## Provided records

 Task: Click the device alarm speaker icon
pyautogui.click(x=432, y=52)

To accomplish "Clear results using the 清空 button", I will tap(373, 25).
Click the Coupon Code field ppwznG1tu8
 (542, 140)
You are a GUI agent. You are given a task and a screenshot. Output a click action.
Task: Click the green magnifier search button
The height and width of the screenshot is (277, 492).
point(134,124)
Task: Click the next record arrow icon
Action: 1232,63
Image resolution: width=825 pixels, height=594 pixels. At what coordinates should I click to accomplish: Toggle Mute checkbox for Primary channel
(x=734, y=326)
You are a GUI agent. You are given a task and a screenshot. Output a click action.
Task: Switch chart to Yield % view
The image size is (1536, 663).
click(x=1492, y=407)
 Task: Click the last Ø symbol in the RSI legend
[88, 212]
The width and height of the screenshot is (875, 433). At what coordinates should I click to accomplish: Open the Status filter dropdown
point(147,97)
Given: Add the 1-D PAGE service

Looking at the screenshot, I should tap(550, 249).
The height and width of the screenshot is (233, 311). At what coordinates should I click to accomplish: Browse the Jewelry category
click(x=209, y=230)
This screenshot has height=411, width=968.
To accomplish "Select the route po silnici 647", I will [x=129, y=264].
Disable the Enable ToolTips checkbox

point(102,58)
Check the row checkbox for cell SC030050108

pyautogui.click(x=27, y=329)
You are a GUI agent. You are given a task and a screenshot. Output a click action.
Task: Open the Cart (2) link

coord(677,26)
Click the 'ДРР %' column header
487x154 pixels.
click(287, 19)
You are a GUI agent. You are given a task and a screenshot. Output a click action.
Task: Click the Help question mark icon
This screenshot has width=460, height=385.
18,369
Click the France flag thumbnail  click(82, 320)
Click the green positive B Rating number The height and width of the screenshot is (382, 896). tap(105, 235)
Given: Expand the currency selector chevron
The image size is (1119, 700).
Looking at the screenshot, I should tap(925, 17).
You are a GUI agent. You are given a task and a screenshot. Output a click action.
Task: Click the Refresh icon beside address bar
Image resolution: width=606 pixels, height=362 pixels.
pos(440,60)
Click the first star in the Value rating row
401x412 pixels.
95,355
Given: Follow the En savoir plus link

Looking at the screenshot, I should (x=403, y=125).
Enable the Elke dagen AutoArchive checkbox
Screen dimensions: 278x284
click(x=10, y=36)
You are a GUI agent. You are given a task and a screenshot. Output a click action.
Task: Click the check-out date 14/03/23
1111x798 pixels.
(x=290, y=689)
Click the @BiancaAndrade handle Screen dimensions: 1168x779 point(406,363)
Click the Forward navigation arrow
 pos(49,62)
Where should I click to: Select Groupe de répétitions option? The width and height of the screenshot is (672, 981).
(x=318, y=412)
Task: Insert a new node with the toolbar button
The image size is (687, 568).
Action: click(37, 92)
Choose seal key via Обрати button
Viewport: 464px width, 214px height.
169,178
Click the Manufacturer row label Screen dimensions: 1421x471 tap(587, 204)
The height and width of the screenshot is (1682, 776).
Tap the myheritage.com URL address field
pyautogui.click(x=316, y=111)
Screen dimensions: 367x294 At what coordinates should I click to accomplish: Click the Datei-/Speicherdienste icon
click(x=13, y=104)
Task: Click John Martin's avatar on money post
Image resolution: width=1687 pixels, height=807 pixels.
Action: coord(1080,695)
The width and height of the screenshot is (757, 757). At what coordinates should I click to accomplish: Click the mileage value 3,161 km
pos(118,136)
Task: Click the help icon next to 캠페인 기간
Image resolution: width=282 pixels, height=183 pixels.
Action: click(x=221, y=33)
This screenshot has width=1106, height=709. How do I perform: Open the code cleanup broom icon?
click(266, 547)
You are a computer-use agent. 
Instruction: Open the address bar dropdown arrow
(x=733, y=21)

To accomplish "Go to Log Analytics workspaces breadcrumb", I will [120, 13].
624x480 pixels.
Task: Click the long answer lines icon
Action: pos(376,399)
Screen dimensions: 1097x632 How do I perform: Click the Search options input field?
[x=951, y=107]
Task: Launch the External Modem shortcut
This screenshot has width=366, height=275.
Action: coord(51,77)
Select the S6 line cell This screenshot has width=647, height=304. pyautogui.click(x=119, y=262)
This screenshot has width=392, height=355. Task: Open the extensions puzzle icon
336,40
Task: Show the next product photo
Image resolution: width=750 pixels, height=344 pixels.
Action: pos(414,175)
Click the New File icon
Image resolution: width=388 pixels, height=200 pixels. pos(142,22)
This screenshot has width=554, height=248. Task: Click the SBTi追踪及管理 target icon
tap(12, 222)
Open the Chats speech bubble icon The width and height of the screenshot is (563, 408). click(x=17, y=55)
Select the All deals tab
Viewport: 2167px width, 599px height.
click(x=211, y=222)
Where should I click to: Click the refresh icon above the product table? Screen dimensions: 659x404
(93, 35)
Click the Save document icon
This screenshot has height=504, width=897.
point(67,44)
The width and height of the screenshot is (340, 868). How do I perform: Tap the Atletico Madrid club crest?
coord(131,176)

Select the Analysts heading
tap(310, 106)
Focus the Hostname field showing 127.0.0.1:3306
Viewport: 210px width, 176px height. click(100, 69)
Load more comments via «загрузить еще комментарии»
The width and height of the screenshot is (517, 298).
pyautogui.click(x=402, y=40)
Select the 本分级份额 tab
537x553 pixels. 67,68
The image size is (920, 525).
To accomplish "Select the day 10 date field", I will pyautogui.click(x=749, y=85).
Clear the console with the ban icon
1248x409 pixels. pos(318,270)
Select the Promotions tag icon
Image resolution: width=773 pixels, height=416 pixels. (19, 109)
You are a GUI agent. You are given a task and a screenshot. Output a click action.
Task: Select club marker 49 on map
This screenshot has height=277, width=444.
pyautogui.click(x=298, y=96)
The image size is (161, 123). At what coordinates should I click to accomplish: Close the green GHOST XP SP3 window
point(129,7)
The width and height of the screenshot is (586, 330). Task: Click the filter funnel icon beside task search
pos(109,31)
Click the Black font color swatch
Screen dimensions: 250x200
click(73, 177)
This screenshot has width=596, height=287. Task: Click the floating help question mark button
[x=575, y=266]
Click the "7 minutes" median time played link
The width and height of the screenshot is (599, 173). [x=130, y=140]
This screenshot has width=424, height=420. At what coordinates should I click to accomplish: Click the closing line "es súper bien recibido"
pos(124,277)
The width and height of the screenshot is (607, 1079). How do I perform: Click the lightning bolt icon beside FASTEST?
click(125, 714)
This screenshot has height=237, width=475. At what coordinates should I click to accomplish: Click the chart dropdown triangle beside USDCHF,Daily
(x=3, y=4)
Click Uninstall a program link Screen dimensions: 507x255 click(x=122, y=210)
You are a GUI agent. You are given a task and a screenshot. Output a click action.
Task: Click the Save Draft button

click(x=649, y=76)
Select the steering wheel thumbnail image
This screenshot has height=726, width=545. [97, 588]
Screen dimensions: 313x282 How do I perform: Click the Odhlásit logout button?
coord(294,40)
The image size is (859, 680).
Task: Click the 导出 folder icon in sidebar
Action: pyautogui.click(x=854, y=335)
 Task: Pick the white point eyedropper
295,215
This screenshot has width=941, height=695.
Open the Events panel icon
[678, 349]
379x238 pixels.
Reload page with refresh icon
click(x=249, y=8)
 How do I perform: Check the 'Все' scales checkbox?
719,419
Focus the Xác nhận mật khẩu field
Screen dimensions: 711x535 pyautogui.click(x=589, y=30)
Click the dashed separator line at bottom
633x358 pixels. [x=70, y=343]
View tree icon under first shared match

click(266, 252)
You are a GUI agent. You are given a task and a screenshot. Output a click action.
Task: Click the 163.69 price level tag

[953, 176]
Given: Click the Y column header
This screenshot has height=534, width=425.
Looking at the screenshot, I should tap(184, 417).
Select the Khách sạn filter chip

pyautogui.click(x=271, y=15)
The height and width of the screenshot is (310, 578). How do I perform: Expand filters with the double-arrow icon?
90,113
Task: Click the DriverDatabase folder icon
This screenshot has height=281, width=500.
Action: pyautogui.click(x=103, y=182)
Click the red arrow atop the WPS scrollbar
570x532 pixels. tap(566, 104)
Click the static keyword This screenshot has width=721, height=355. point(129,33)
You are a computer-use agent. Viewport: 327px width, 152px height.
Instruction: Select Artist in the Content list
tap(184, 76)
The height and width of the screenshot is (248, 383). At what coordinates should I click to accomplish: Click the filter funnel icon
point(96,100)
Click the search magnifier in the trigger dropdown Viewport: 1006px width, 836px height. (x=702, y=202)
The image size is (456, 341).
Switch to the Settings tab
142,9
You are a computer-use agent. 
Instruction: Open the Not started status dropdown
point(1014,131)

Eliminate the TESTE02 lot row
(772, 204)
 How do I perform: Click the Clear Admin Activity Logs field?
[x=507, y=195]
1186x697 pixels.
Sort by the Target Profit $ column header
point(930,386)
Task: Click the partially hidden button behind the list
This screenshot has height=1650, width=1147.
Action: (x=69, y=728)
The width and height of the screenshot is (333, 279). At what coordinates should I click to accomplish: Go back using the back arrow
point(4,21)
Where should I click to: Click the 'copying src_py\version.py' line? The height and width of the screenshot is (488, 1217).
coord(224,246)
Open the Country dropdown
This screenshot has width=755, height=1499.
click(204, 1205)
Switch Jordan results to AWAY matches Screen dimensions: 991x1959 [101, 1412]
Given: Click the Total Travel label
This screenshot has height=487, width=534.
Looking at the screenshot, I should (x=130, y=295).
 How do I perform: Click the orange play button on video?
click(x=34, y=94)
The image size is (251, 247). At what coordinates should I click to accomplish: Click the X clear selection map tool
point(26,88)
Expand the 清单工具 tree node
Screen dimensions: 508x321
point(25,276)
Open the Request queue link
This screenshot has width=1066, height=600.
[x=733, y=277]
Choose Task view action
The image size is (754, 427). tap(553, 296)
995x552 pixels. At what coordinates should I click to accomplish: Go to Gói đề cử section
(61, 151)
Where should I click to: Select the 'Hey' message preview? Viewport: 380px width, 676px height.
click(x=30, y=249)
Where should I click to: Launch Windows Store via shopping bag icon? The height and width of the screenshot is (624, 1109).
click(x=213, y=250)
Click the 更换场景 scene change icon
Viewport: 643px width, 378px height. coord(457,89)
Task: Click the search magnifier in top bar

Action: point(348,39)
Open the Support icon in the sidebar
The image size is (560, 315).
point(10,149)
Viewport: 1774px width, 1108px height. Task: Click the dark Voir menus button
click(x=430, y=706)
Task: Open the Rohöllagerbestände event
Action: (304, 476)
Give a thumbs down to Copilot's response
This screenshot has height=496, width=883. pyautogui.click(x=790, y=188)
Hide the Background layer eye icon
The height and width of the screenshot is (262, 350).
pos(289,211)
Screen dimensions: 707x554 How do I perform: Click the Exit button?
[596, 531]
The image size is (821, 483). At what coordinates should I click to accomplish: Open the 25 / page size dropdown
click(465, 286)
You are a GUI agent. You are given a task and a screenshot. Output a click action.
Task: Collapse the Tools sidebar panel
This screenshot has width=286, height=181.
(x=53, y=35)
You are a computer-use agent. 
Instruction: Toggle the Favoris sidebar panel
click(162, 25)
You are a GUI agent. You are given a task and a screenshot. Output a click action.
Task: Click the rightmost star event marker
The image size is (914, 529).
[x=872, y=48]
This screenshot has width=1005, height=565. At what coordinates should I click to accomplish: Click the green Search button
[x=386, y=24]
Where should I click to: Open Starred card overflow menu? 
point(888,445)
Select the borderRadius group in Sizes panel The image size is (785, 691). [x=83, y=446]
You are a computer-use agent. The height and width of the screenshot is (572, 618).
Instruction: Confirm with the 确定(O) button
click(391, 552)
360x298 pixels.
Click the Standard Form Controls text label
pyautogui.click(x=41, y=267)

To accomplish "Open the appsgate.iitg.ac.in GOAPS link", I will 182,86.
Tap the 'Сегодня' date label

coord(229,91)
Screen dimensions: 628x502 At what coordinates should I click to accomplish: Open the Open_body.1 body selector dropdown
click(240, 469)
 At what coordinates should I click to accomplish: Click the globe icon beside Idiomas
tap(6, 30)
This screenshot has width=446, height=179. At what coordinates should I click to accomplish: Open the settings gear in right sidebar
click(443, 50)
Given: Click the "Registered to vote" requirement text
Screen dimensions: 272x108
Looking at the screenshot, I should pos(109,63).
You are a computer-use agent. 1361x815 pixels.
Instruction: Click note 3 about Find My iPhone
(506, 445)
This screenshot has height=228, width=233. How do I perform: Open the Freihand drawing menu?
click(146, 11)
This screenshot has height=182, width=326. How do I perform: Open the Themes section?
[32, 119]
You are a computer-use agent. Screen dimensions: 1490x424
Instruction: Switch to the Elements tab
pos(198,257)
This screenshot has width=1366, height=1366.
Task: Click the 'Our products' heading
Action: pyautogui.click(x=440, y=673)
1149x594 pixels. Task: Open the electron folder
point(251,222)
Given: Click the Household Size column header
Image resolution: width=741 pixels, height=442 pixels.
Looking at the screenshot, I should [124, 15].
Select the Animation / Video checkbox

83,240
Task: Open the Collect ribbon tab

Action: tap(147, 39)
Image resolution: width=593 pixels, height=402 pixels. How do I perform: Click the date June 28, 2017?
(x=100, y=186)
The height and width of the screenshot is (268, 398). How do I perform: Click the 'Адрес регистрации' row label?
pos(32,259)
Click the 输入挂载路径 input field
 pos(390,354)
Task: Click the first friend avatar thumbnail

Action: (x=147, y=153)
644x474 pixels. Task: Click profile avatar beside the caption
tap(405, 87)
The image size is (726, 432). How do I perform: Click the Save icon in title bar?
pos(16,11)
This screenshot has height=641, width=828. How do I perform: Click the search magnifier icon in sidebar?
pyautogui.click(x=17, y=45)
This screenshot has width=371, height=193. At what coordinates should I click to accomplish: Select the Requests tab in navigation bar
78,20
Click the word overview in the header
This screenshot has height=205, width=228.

## Assigned task
In the records above, find each line holding "marker" and copy it.

## Result
Task: Select club marker 49 on map
Task: Click the rightmost star event marker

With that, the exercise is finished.